The World Would Be a Better Place Without Any International Trade and Finance Accounting

Here’s a letter to a new patron of Café Hayek:

Mr. H__:

Thanks for your e-mail prompted by my recent post on so-called ‘bilateral trade deficits.’

Although you “grant a US trade deficit with another country isn’t the worst thing in the world” you “can’t help but feel that if we arranged our trade to be more equal with each trading partner our economy would be better off.”

With respect, I disagree.

Would your economic situation be better off if you arranged for your trade to be more equal with each of your trading partners? Would you enrich yourself and your family, or make yourself more economically secure, if you start purchasing from your employer an amount of goods and services equal to the value of labor that your employer purchases from you? Would your economic prospects improve if you manage to sell to your supermarket goods or services equal in value to the value of groceries that you purchase from your supermarket? What about selling each to your dentist, your automobile insurer, your internet-service provider, and Amazon.com an amount equal in value to that which you purchase from each?
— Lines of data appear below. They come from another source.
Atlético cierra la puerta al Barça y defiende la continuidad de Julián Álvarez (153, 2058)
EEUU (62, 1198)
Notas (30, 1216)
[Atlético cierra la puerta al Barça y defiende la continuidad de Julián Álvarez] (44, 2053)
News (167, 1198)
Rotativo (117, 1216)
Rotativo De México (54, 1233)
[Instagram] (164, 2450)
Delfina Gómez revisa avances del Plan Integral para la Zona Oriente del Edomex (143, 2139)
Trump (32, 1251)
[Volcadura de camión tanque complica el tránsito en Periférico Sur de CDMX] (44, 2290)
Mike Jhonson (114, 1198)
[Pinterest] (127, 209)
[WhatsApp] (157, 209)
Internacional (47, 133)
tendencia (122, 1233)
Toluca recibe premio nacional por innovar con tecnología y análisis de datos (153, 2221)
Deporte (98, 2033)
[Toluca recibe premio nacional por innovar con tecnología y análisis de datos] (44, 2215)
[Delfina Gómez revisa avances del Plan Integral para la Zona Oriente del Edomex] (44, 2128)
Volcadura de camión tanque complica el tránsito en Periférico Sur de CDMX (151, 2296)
Would you thereby enrich yourself and your family?

Obviously not. You’d find the task of arranging such equality of monetary exchanges with each trading partner practically impossible.

More importantly, you and each of your trading partners would have to forego the enormous benefits of specialization. Because in the bizarre world described just above you’d have no income from your employer left over to spend on the likes of groceries, medical care, or insurance, in order to acquire these goods and services you’d have to spend time producing goods or services that are desired by your grocer, then by your physician, and then by your insurer. You and everyone else would soon be pauperized.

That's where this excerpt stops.